From the text about Nurse Rachael, return the passage that opens with the words "Rachael clones" and closes with "bogus treatment facilities.", copied word for word.

PAGE TEXT ->
********************
Nurse Rachael
Around 1900, Rachael Gorman went to work as a roommate of and nurse for
William Held's Home for Epileptics. In another
decade would come the development of Phenobarbital,
but in 1900 "epilepsy" was an umbrella term used to
reference a group of conditions that included mental
illness, demonic possession, and syphilis. Held
promised to cure them all. The only thing Rachael
nursed was wallets, and she did it well, too well.
When her earnings outstripped Held's, they quarreled
and parted company. He said she drank too much and
was dishonest in her financial reports.
Rachael clones
She formed a new partnership and expanded. She hired a half dozen
assistants and trained them in the art of charity
solicitation, giving her the capacity to better
penetrate Chicago and move into other cities. Donned
in green robes patterned after those of Catholic
nurses, including a cross necklace, the "Green
Sisters," as they eventually came to be called by
law enforcement, looked and sounded like sisters of
charity. Unlike other groups of sisters,
however, Rachael and her girls were connected with
no church or religious order. Their
collections went to support themselves and their
bogus treatment facilities.
********************
PROVIDED DATA ->

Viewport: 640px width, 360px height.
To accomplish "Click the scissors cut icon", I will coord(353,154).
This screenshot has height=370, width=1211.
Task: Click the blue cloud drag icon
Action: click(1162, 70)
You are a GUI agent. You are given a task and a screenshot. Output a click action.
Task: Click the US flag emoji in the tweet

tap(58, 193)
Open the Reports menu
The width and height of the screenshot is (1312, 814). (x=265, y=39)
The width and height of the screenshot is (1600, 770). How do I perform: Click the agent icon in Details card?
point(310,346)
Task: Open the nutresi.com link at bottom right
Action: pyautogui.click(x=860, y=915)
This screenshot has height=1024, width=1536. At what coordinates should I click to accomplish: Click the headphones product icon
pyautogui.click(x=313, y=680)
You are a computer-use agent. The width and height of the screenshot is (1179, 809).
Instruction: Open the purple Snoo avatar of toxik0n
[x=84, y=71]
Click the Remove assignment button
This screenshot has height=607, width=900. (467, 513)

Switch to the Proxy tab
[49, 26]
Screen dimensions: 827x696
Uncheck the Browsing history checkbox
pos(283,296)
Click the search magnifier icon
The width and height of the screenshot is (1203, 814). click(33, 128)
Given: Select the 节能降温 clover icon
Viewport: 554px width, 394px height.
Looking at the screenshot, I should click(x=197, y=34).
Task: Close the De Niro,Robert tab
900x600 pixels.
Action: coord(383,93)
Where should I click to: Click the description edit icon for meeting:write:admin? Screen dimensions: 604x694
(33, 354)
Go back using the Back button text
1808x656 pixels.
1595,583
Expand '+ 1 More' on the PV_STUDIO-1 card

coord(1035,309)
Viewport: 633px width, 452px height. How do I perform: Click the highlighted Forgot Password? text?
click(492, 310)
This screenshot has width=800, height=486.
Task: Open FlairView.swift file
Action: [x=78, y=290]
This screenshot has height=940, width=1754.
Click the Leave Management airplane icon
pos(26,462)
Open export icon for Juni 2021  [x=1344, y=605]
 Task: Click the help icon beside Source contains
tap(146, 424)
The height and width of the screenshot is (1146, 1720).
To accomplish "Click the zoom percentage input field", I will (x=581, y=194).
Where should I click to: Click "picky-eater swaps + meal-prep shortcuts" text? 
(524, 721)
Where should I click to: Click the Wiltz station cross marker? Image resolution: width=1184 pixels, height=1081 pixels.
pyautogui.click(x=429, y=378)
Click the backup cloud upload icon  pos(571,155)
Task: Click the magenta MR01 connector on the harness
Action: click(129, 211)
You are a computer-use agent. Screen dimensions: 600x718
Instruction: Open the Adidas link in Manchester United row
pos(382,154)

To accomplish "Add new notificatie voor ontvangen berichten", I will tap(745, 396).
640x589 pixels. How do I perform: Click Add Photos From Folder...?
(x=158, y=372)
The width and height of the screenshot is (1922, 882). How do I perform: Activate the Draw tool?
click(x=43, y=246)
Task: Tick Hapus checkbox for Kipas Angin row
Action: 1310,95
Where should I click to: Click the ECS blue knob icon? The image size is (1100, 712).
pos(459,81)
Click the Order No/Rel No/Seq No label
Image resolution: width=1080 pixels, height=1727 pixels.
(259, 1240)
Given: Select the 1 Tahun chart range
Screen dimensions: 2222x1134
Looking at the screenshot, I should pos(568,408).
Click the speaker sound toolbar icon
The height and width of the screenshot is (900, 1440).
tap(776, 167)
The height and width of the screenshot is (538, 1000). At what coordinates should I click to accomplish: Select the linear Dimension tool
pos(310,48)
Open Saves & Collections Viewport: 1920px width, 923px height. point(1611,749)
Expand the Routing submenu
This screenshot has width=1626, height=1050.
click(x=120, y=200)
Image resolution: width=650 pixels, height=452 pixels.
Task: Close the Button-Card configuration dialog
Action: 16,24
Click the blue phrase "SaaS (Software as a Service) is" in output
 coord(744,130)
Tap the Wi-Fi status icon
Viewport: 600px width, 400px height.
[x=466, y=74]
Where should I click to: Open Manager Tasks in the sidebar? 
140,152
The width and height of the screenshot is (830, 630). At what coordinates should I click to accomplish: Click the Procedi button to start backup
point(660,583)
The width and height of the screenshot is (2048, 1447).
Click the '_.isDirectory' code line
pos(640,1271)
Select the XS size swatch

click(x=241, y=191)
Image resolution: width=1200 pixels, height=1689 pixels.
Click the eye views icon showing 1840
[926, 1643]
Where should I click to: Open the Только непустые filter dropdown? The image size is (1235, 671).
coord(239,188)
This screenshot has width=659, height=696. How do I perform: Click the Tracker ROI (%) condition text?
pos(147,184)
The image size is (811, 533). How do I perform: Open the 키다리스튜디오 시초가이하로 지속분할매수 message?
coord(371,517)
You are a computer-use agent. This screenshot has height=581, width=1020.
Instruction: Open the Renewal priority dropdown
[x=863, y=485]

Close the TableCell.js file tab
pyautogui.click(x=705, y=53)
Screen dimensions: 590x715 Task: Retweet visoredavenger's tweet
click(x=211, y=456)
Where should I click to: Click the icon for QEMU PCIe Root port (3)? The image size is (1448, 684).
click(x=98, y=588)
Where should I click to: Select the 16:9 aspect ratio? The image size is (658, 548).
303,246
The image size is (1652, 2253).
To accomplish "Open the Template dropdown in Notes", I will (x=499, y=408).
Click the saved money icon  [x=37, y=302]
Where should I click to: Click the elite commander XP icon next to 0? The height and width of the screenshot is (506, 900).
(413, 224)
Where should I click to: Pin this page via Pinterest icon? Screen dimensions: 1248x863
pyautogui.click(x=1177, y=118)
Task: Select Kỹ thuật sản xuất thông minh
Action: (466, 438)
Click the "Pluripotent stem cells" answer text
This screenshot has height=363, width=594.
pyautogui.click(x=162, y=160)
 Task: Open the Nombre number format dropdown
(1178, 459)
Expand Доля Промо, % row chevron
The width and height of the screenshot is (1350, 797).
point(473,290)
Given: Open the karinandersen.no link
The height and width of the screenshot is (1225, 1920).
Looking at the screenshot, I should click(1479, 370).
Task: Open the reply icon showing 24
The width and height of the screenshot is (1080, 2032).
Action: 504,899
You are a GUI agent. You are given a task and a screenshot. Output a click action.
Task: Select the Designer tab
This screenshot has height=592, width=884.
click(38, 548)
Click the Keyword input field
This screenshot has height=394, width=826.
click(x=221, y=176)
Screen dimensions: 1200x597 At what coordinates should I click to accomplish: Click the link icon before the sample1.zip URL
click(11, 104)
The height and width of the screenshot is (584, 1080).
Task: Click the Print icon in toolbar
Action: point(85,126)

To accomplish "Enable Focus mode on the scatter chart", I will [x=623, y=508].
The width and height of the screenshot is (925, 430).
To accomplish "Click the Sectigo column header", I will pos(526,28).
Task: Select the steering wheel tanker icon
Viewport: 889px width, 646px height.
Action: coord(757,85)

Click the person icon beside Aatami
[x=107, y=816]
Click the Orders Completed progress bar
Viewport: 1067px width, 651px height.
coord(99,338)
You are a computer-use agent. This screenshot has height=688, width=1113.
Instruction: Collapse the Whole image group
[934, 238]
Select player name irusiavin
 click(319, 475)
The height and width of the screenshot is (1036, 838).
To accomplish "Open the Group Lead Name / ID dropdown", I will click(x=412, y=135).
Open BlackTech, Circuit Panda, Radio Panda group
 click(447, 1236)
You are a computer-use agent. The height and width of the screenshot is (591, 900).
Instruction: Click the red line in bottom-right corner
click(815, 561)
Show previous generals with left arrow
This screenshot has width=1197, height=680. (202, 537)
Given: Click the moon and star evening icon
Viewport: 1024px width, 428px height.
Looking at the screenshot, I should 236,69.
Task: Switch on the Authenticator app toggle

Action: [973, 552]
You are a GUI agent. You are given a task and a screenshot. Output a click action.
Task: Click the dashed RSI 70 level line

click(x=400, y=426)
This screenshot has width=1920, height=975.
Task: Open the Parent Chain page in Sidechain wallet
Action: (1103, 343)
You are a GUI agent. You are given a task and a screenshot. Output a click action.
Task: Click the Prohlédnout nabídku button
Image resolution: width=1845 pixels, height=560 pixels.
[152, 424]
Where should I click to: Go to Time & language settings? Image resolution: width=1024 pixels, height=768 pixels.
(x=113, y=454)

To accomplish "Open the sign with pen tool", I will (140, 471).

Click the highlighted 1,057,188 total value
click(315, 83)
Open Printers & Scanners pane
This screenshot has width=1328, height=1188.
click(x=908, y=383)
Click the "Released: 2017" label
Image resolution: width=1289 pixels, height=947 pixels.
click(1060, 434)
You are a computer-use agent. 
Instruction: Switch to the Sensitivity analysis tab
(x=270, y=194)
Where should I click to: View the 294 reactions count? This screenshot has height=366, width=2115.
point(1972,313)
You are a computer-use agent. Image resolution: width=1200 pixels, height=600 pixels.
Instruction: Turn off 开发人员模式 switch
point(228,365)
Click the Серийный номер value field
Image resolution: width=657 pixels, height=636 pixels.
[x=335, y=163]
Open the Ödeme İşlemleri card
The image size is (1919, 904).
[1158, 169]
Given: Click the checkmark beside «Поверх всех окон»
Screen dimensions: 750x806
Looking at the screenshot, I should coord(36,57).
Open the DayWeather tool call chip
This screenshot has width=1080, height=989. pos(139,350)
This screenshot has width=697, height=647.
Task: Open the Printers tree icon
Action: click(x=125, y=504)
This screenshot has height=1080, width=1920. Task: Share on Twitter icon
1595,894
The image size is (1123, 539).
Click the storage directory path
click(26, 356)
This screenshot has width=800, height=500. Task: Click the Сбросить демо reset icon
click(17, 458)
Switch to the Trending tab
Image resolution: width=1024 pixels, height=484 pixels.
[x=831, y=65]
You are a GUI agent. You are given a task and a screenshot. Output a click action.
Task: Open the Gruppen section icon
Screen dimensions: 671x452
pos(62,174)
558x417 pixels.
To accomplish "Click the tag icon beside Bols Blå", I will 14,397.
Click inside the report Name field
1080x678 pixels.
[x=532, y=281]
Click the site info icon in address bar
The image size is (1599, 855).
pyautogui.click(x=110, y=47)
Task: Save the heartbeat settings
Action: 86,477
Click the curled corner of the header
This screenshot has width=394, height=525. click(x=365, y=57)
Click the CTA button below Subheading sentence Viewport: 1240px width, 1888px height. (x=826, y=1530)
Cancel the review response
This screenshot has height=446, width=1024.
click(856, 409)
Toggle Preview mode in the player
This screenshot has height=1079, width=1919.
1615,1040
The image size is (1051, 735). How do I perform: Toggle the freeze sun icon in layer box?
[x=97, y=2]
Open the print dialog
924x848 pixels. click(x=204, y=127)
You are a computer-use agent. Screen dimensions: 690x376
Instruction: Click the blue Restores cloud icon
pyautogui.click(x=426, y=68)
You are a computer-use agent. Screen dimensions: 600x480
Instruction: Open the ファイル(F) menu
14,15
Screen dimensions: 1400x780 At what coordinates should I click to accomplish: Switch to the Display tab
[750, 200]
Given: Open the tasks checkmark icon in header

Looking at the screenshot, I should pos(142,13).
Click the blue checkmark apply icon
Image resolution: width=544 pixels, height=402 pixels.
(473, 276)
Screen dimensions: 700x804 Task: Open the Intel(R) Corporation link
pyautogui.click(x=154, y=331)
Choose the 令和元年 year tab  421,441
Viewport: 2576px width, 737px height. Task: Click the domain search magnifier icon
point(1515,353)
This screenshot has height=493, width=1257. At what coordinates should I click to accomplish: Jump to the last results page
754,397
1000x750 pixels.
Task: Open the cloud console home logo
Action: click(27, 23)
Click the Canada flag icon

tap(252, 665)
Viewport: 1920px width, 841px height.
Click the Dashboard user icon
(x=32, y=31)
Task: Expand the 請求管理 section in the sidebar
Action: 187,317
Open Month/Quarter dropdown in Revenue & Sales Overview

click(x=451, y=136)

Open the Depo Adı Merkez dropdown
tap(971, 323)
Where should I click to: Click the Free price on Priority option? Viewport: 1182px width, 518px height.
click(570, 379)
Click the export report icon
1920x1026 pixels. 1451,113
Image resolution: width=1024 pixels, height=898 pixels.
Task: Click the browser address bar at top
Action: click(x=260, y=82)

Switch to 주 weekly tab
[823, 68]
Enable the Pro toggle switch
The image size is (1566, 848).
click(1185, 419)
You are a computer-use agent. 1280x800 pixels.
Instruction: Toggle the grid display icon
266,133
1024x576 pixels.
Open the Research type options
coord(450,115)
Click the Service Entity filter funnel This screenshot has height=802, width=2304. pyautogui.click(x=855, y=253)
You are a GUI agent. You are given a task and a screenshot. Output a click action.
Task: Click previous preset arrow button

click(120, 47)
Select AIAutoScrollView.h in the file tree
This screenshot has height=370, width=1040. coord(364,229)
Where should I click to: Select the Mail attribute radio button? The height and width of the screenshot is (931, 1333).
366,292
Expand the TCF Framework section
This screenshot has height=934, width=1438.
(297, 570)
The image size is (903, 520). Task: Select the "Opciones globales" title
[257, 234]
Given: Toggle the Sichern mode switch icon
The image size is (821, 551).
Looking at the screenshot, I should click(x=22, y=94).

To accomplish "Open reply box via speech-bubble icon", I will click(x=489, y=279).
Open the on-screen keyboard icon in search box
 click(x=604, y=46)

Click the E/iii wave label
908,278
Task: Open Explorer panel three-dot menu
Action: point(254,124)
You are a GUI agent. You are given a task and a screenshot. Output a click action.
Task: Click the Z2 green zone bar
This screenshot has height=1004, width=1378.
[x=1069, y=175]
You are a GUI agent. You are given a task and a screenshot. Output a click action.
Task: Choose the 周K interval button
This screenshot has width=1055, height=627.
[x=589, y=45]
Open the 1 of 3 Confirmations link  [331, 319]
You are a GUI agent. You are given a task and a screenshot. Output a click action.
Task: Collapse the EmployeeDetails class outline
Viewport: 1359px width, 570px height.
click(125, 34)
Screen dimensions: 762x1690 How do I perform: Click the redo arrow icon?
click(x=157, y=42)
********************
SOLUTION ->
Rachael clones
She formed a new partnership and expanded. She hired a half dozen
assistants and trained them in the art of charity
solicitation, giving her the capacity to better
penetrate Chicago and move into other cities. Donned
in green robes patterned after those of Catholic
nurses, including a cross necklace, the "Green
Sisters," as they eventually came to be called by
law enforcement, looked and sounded like sisters of
charity. Unlike other groups of sisters,
however, Rachael and her girls were connected with
no church or religious order. Their
collections went to support themselves and their
bogus treatment facilities.